En l'occurrence, le demandeur en récusation n'invoque pas un procès pendant entre le juge et lui, mais une procédure pénale en cours impliquant un membre de la famille du juge et l'un des clients de l'avocat. Il convient d'examiner si, concrètement, la procédure ouverte contre le père du magistrat a pu entraîner une inimitié ou un ressentiment particulier du juge envers l'avocat du plaignant. La Chambre d'accusation a requis ce dossier. Le demandeur en récusation se réfère à divers rapports de police.
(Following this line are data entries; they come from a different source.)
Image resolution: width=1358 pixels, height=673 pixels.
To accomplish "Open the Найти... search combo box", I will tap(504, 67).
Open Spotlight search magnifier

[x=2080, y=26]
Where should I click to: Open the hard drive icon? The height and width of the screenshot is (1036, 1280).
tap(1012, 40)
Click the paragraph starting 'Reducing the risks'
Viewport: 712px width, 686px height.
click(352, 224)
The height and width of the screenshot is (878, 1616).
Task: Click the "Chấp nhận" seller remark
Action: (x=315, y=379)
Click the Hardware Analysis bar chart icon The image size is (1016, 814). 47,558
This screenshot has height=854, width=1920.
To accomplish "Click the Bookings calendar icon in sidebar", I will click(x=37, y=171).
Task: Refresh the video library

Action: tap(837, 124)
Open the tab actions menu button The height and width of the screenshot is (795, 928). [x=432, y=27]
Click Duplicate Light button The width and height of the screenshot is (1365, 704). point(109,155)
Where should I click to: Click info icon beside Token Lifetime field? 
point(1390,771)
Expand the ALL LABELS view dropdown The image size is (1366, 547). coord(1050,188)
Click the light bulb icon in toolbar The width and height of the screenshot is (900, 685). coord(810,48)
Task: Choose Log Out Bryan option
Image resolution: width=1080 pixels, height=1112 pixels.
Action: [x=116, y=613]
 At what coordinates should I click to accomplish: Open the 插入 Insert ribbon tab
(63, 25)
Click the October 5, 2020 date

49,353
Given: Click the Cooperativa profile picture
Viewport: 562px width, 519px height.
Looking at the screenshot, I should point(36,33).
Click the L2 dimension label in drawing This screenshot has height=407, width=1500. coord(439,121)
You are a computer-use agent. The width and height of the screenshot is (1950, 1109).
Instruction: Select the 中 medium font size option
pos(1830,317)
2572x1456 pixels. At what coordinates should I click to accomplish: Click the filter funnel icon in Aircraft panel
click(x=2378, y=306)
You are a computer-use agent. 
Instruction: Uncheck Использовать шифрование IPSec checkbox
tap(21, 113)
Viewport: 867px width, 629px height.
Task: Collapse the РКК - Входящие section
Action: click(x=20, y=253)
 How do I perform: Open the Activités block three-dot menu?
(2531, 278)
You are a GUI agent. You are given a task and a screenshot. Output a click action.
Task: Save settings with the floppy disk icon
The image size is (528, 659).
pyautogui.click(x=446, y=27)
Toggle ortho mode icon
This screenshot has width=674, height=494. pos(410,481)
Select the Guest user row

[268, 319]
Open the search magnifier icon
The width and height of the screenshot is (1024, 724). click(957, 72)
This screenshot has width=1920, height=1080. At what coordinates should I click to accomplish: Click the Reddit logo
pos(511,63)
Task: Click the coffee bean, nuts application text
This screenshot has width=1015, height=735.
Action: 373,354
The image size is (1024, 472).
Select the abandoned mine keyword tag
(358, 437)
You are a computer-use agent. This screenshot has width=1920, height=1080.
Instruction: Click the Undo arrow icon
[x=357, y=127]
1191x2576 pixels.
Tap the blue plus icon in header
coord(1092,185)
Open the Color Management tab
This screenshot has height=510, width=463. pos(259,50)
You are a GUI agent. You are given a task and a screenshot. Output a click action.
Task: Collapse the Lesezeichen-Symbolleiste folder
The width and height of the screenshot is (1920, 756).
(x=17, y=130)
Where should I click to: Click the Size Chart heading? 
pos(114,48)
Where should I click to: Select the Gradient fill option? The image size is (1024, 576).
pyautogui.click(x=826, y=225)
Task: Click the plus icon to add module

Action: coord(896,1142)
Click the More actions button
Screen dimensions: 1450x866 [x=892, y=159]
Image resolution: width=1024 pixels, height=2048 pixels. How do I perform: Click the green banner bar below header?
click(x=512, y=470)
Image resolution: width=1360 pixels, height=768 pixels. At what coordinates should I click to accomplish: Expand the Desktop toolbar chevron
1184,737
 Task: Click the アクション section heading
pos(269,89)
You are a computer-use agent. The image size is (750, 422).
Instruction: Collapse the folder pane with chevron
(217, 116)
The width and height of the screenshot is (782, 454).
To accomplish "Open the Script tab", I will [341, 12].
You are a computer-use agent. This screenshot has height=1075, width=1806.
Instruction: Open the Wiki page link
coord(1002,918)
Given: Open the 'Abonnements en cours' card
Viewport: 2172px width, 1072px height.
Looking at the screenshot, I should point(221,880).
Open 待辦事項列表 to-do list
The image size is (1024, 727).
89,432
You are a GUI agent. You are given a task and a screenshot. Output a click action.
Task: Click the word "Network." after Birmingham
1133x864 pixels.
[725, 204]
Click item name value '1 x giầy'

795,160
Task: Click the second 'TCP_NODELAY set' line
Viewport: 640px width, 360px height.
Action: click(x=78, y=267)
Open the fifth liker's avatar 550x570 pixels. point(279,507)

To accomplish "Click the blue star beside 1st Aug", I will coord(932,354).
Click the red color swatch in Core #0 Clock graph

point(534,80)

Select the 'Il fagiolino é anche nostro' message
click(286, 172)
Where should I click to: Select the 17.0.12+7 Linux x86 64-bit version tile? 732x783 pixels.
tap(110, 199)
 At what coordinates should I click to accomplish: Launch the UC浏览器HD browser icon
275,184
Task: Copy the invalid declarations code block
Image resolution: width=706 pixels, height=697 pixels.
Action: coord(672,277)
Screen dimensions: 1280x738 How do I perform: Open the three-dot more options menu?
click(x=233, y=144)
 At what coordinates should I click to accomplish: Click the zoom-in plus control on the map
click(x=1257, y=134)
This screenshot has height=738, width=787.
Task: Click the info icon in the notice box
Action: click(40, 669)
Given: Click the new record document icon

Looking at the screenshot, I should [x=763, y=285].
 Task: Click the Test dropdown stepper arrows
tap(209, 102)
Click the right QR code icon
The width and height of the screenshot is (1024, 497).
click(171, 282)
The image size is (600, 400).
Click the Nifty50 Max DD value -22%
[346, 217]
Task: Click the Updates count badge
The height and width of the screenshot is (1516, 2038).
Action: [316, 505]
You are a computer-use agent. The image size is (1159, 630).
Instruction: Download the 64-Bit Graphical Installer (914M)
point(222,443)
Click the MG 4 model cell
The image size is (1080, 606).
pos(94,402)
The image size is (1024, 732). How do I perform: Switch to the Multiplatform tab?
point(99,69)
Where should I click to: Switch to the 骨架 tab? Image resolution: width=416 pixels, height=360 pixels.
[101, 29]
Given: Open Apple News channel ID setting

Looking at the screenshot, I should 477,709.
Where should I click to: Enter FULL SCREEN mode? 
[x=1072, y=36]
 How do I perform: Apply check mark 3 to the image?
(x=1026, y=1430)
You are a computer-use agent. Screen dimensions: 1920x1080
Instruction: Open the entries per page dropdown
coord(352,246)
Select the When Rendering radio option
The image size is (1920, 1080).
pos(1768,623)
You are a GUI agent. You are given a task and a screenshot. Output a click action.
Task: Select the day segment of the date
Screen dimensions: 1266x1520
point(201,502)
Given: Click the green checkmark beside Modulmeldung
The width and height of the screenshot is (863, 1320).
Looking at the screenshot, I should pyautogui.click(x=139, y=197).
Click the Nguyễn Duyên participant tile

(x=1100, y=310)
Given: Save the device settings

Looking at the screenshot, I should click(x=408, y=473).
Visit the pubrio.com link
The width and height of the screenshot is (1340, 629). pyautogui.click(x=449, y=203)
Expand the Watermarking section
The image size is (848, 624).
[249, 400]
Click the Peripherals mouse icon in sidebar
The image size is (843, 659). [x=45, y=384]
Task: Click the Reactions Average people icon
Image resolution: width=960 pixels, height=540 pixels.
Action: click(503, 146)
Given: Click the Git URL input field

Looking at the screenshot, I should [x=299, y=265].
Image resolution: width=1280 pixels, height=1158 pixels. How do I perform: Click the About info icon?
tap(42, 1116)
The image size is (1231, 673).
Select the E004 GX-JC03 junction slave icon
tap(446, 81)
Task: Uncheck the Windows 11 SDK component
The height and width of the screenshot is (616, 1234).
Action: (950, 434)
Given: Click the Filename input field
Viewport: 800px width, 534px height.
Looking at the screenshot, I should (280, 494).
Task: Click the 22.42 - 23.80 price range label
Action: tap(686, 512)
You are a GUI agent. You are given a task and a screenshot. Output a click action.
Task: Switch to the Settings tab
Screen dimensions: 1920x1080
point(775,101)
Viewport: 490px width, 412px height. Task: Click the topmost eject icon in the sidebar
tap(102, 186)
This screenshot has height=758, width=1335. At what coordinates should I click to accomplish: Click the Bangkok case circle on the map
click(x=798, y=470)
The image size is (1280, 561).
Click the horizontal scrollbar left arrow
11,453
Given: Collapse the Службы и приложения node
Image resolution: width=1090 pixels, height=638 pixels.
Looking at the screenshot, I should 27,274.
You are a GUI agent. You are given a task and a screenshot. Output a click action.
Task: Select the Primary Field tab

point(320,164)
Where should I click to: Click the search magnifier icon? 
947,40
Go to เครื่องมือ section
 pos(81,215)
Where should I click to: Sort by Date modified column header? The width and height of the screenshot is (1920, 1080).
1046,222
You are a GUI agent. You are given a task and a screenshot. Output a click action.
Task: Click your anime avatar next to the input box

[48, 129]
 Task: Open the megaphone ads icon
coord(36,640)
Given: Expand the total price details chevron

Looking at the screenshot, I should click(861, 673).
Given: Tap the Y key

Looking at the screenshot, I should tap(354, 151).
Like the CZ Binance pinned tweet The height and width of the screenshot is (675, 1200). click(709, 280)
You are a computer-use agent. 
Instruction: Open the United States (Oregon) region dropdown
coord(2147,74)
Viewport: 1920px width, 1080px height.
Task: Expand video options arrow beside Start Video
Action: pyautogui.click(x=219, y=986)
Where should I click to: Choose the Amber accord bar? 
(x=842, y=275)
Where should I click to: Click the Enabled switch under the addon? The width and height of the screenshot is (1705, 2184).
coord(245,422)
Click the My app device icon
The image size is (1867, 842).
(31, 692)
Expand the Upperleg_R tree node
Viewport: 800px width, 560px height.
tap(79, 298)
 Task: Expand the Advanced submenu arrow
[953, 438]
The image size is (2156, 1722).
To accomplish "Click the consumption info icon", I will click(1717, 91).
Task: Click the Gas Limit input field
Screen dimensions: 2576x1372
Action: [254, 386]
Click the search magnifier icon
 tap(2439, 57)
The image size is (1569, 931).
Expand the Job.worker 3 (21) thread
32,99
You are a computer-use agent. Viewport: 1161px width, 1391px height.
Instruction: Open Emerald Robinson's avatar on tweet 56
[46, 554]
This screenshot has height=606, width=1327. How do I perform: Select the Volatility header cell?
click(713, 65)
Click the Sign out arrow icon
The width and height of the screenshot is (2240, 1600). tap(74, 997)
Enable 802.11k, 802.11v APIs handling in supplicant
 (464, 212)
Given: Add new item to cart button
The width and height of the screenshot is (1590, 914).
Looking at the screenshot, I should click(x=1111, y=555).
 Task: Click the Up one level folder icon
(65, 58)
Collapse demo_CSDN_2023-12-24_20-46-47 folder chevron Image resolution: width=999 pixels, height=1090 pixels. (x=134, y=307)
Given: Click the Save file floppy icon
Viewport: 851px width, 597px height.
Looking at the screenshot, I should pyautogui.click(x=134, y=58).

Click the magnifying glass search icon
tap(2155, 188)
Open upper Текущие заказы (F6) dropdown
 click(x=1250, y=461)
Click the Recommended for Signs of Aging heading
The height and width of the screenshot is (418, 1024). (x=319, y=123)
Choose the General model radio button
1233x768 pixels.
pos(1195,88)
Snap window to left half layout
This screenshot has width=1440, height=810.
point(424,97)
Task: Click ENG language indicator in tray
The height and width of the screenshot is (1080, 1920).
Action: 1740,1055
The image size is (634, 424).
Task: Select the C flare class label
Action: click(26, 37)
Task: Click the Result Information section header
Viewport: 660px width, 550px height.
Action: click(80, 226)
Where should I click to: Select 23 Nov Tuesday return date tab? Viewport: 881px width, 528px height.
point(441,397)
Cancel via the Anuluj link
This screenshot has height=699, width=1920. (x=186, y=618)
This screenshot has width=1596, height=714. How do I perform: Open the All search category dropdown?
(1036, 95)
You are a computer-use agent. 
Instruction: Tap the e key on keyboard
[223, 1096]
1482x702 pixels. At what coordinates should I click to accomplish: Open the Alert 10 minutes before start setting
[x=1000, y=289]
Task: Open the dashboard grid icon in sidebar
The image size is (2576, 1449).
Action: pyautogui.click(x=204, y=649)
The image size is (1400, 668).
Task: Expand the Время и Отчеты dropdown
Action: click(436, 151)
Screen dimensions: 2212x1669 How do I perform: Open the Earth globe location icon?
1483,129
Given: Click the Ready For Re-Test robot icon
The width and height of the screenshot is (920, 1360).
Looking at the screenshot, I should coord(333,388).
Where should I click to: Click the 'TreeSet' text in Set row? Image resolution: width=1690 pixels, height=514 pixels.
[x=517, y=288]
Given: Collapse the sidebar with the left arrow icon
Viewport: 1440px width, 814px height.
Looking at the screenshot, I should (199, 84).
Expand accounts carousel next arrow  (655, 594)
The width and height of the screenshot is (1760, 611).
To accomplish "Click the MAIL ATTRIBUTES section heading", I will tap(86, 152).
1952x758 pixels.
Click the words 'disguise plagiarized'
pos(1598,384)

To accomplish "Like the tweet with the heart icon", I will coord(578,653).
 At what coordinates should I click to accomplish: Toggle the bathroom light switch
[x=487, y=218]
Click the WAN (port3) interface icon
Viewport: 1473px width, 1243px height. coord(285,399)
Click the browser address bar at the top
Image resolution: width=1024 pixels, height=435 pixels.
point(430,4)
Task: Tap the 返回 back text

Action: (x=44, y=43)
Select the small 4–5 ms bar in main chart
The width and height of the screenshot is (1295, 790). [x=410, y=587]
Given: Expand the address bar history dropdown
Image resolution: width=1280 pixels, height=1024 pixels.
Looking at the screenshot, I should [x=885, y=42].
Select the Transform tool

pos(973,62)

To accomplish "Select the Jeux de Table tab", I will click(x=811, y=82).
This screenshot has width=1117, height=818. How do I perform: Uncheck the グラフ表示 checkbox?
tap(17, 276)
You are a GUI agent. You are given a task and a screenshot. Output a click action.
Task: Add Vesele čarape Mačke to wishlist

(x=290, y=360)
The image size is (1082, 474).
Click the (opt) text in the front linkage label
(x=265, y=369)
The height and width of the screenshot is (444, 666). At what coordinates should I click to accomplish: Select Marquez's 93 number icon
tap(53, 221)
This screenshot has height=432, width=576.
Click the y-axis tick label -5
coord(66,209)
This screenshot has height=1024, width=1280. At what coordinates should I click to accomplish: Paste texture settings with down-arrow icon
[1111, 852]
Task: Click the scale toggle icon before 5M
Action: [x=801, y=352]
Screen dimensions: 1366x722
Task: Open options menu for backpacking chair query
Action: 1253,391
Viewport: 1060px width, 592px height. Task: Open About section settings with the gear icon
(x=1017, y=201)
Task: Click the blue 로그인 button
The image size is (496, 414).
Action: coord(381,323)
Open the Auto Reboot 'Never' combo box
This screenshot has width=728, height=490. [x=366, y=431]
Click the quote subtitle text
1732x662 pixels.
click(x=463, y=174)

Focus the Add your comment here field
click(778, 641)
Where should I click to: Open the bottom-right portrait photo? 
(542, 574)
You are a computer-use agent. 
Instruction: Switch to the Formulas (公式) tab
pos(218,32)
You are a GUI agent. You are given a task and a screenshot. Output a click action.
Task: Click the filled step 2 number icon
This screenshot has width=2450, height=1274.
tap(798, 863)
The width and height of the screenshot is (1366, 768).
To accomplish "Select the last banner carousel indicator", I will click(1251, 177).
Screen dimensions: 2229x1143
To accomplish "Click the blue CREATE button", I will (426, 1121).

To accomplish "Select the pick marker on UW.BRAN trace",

Il invoque également l'audition de la mère, du frère et du magistrat, diverses lettres du père à sa famille, ainsi qu'un courrier du procureur général à l'adresse de la juge d'instruction économique invitant celle-ci à examiner si la situation du juge dans la procédure de son père devrait être signalée à l'Autorité de surveillance des magistrats, vu sa fonction […]. Cette lettre du 3 septembre 2007 n'a pas eu de suite. La lecture des divers rapports et procès-verbaux susmentionnés ne montre pas qu'il y a eu une tension particulière entre le mandataire du plaignant et le père du magistrat ou des membres de la famille (c'est au plaignant personnellement que la mère du juge a adressé une carte en décembre 2007). On ne dénote pas non plus de tensions directes particulières concrètes entre le magistrat et le mandataire du plaignant. Si, effectivement, le magistrat et les siens paraissent former une famille unie, le premier nommé est adulte et ne vit plus en ménage commun avec ses parents. Il n'est intervenu dans la procédure de son père qu'en qualité de témoin et n'a pas fait l'objet d'une dénonciation, ni pénale, ni disciplinaire. Dans ces conditions, on doit considérer qu'il est apte à siéger sans prévention particulière, dans la cause de R., avec lequel il n'a personnellement aucun lien allégué. La demande de récusation doit être rejetée.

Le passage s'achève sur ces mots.